最让邝杨生气的是,这些设计师们就连最“擅长”的画图也能出错。“有次掌柜收了一个葡萄暗纹的图案,但那叶子根本就不是葡萄叶子。还有些图案是有阴阳意指的,只能用在陪葬品上,但这些设计师不知道,就改用在了汉服设计上,如果买稿的人不懂汉服知识,很难一眼识别出来。”

因为汉服以粉丝为圈,每每出现这种情况时,常有粉丝跳出来说,“这都2022年了,怎么还有人这么古板,图案不就是给人用的吗?”所以,很多设计师也就对此不以为然。
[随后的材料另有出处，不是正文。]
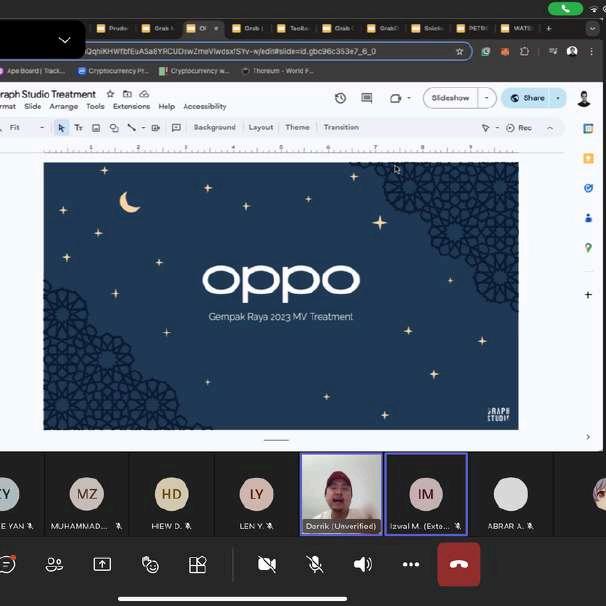Toggle the camera on or off
Image resolution: width=606 pixels, height=606 pixels.
266,564
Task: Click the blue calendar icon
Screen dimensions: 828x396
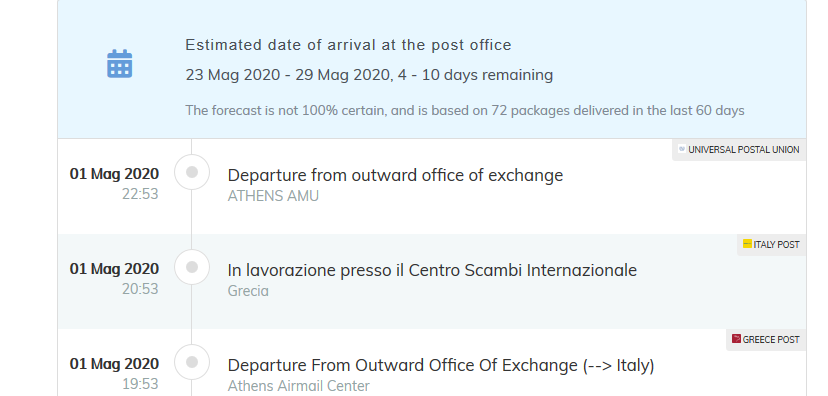Action: click(120, 64)

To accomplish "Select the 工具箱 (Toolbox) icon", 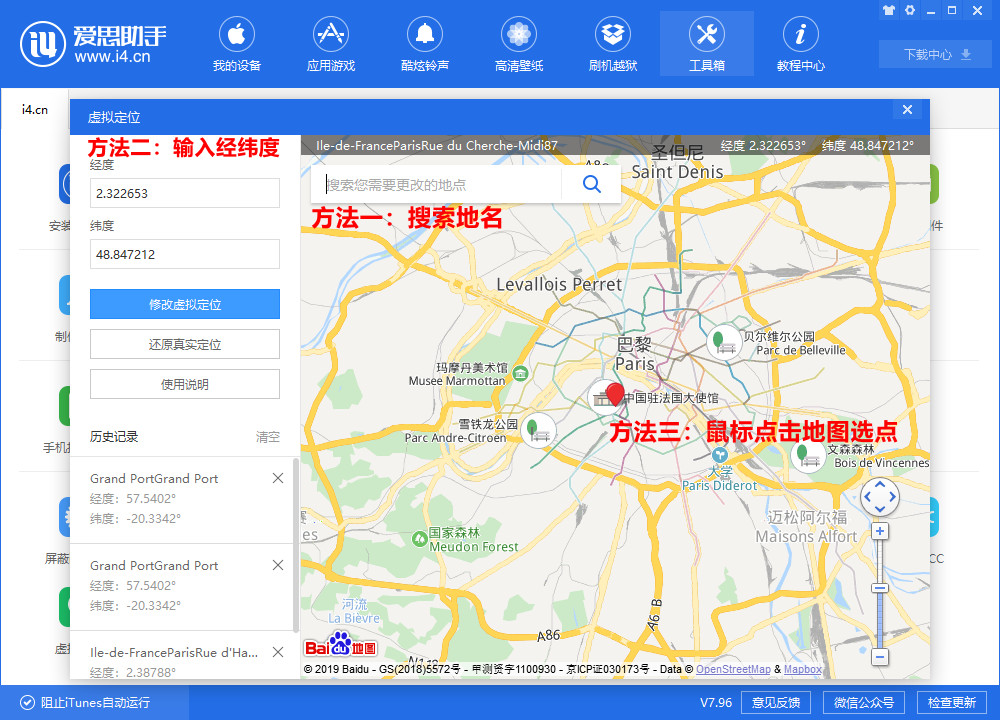I will [x=706, y=43].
“其实,如果只用画画,这个行业门槛低、收入高,真的挺能圈钱的。这也就是为什么这多人都想成为一名汉服设计师。”

市场嗅到了其中的商机,纷纷办起了汉服设计培训机构。“其实网上有很多教程,根本不需要花钱。汉服设计师是份人前光鲜、背后辛苦的工作,千万不要相信培训班鼓吹得多赚钱,大部分人连报名费都赚不回。当个副业、做个爱好还可以,全职真的需要本事。”

汉服圈的乱象,远不止这些。

在服装行业,抄袭可谓是一个公开的“秘密”,只要比例不超过80%,这种行为就是被默许的。但是,大树可以寄生,而汉服市场还很小。山寨厂商只抄爆款,省去了其中人力、时间、管理等大部分成本,即使只复制80%,也能拿到很好的销量,这基本上榨干了小树苗所有的营养。

有媒体报道,2019年,知名汉服品牌汉尚华莲因不忍旗下汉服“龙母”等系列被抄,直接带着律师团来曹县,以不要打赢官司后的赔偿为代价,将曹县汉服商家诉诸法庭。最终,这场官司以汉尚华莲获胜告终。
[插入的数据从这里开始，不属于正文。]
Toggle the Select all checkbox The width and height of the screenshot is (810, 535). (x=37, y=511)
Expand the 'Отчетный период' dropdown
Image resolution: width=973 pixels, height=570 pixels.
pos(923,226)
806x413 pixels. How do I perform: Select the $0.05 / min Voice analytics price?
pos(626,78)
另一方面,也有人被莫名其妙卷入抄袭风波。2018年,敖珞珈凭借一组“汤圆姐姐”的国风表情包,意外走红网络。她原本打算重新画花纹,在店铺上架这套衣服。但由于所用面料为成品面料,很多顾客都质疑她是抄袭。“我已经极力解释这只是巧合,仍然很难挽回,最终只能无奈下架了这套衣服。”

对于普通设计师来说,他们能做的就是不抄袭别人,然后尽可能地抢先发布作品,不让别人认为自己是抄袭。
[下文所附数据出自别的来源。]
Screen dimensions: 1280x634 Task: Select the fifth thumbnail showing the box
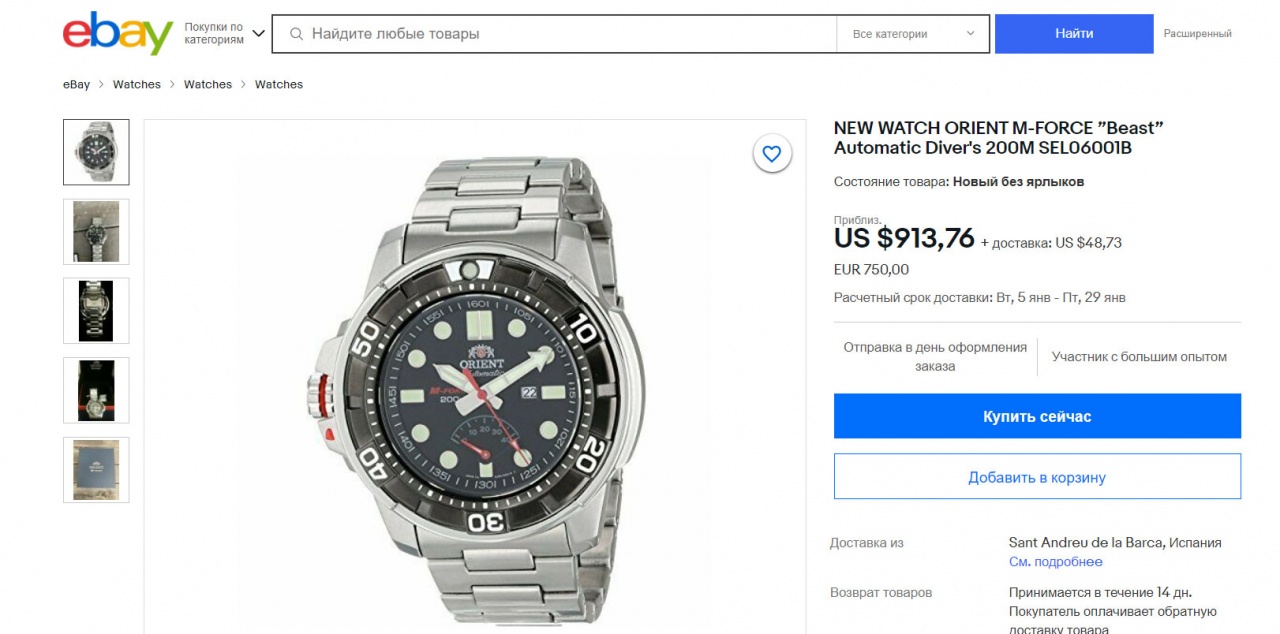[96, 470]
不过,汉服圈的粉丝往往很有正义感,会时刻监督抄袭行为。相比于其他服装行业,汉服圈中的抄袭现象通常更为轻微。

近几年,汉服圈流行着一句话:前几年凭运气挣的钱,这几年都凭本事输光了。

入行的头几年,敖珞珈的汉服品牌曾多年蝉联行业前十名。当时,很多设计师只要拥有卓越的设计能力,就能搭上这趟发展的快车,获得商业上的成功。

2015年前后,随着汉服新兴品牌杀进市场,那些更成熟的资本运作方式和新颖的营销模式,极大地冲击了这种以设计为核心的传统运营模式,设计行业的竞争也逐渐演化为企业间产业链的竞争。“未来,如果仅靠设计能力和一腔热血,没有专业知识做支撑,汉服设计师将很难生存。”

每天,敖珞珈都处于一种补课的状态,数据分析、电商平台运营、现代化管理……一样不落下。她通过打通自有品牌、全国汉服化妆师、全国汉服社团等资源,将工作分成汉服设计、活动运营和经纪公司三大部分,形成了以其原创品牌为核心的品牌矩阵。

为了拓展产业链,部分头部汉服品牌自建裁剪中心、绣花工厂和缝纫工厂,整合纺织供应链资源,保障原材料的供应和产能,缩短产品开发周期和成本。

值得一提的是,IP化运营可谓是汉服的行业特色之一,设计师可通过短视频等方式打造个人品牌,一方面扩大企业的知名度,另一方面也能增强粉丝黏性,加速产品的破圈效应,提高汉服销量。像这次靠与梦华录联名的十三余就擅长此道,在此之前,它也推出过与迪士尼、王者荣耀、狐妖小红娘等跨界联名系列,并凭着一系列运营方式,在五年内跻身头部品牌之一。

敖珞珈强调,虽然运营能力在企业生存中越来越重要,但是究其根本,设计能力才是品牌的立身之本。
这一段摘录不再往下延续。